Instrument is with Dutch oil and gas service provider SBM Offshore.

Dutch banking group ING has provided a derivative product linked to sustainability performance – said to be the world’s first – to finance the construction of an offshore oil and gas processing plant.

The product – known as an interest rate swap – is being provided in connection with a $1bn, five-year revolving credit facility to listed Dutch oil and gas service provider SBM Offshore.

It comes as the World Federation of Exchanges, the industry body, has published a white paper on sustainability and commodity derivatives intended to stimulate discussion about the potential impact of sustainability issues on commodity markets.

Under the terms of ING’s so-called sustainability improvement derivative (SID), the swap spread or fee to be paid by SBM Offshore can increase or decrease, depending on the company’s environmental, social and governance performance.

Technically, this involves the introduction of a Sustainable Element (SE) to the pricing calculation of the derivative, in addition to the mid-swap rate, trading costs and ING’s profit margin.

Sustainability performance will be evaluated based on Sustainalytics data although both ING and SBM were unable to disclose the exact sustainability criteria tied to the SID.

SBM is 15% owned by investment group HAL Investments, the owner of Dutch financial newspaper Het Financieele Dagblad.

Conventional interest swaps involve the payment of a fixed rate to hedge against the volatility of interest rates. The most commonly traded are based on LIBOR which is the interest rate charged among banks for short-term financing.

The deal seems to be part of a growing trend of companies in high emitting sectors successfully tapping into sustainable finance, a development which has divided the market.

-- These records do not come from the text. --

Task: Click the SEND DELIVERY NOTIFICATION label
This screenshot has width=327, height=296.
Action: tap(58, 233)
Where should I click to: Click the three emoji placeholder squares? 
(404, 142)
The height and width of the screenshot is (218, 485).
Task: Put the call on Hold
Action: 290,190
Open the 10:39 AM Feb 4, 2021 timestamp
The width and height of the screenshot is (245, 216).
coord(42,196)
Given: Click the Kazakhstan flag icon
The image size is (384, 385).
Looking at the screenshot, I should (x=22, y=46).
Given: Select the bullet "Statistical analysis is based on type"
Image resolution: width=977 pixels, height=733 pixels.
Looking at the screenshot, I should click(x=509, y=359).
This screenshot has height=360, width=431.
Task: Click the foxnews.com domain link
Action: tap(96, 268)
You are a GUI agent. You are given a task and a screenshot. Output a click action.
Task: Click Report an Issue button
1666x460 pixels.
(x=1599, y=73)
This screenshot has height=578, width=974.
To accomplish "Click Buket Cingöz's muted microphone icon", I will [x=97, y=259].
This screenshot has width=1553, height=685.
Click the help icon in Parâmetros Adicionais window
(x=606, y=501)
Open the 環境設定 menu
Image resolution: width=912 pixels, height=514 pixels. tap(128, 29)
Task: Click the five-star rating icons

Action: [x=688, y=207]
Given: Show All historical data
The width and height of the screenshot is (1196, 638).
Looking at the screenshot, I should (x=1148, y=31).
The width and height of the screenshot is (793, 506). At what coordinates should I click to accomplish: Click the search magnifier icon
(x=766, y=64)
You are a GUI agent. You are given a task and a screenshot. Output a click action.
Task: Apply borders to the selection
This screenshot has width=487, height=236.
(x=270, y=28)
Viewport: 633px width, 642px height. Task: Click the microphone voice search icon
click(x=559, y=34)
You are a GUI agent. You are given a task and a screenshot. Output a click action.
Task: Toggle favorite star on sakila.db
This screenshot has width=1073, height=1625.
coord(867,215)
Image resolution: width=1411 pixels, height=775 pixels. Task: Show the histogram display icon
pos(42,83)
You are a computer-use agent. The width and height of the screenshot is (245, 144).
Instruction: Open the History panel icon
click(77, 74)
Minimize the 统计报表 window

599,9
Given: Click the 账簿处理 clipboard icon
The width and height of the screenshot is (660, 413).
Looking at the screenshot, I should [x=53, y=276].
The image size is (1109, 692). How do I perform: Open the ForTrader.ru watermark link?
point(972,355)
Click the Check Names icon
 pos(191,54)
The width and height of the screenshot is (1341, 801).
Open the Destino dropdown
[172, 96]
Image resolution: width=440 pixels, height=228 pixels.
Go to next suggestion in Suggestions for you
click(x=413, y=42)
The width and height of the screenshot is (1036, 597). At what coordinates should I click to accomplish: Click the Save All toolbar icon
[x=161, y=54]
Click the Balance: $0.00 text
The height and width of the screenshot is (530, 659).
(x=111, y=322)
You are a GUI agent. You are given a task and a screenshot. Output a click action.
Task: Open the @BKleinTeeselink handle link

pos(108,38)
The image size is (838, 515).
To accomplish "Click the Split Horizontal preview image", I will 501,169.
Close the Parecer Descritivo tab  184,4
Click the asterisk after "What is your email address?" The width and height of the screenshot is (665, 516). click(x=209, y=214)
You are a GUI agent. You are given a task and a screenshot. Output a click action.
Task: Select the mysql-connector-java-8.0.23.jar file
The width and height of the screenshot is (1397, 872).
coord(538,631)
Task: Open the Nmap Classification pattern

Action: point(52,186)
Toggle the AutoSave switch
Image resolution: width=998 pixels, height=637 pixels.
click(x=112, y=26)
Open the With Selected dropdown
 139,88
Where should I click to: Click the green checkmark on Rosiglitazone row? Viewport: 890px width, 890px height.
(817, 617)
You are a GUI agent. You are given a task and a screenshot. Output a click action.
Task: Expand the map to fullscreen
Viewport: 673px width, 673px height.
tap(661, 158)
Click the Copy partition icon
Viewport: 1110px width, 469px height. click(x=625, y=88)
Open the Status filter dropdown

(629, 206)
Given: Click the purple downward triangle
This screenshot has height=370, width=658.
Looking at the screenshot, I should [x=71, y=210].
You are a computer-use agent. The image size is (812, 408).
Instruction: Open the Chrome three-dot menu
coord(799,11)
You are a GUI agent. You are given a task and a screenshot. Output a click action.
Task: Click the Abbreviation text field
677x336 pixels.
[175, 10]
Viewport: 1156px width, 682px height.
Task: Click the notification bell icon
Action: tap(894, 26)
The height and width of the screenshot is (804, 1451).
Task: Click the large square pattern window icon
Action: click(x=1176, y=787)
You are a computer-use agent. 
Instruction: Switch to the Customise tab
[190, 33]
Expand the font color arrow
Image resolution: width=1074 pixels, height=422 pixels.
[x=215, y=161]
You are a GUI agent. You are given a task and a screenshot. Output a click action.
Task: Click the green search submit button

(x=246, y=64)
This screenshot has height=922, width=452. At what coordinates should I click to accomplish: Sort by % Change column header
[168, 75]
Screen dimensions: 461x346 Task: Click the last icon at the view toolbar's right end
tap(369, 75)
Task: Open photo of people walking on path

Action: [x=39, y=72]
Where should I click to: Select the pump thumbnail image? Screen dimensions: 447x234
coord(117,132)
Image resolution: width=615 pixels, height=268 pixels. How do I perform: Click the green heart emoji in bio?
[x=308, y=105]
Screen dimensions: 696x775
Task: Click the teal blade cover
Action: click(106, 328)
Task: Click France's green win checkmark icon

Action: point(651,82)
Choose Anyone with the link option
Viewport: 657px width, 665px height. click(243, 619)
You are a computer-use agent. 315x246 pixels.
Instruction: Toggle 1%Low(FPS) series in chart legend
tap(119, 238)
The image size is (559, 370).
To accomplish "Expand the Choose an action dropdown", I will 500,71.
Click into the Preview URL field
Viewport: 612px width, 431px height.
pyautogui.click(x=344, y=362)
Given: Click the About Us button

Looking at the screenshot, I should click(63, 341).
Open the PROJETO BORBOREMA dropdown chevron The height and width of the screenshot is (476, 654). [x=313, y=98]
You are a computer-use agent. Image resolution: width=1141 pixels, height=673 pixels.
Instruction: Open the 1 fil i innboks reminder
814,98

Earlier this month, Brazilian beef producer Marfrig raised $500m through ‘sustainable transition’ bonds, approximately two years after Repsol controversially became the first oil and gas company to issue green bonds.ING’s global head of Sustainable Finance Leonie Schreve says: “As a global systemic bank, we support all of our clients in their transition to more sustainable operations. We believe this helps create greater impact than supporting only what is already “green”. Companies setting an ambitious path towards sustainability are leading the way to tomorrow’s economy.

“We offer sustainability linked financial products to selected clients, primarily top performers and those who are in transition to more sustainable practices, to encourage continuous improvement. We think sustainably run companies are better credits over the long term.”

Schreve adds that the savings which SBM – which is chaired by former Van Lanschot Bankiers’ CEO Floris Deckers — stands to make will come “from the margin of the derivative product itself”, rather than a separate marketing or sustainability budget.

The SID is ING’s second pioneering financial product which aims to improve corporate sustainability performance.

In 2017, ING facilitated the world’s first sustainability linked loan (SSL) – a $1bn revolving credit facility for Dutch multinational Philips – as Sustainability Coordinator for a consortium of banks including BNP Paribas, Citi, Deutsche Bank, Goldman Sachs and HSBC.

Since then, SSL volumes have grown strongly, with $43bn recorded in 2018 and more than $81bn estimated for 2019.

Separately, the new paper from the World Federation of Exchanges notes that there is an “absence of a single set of sustainability standards that specifies requirements for a commodity to be deemed sustainable”.

It explores potential ways in which commodity derivatives exchanges may seek to address the impact of sustainability. The ideas put forward include creating new risk mitigation/investment tools and the possibility of incorporating sustainability elements into existing contracts.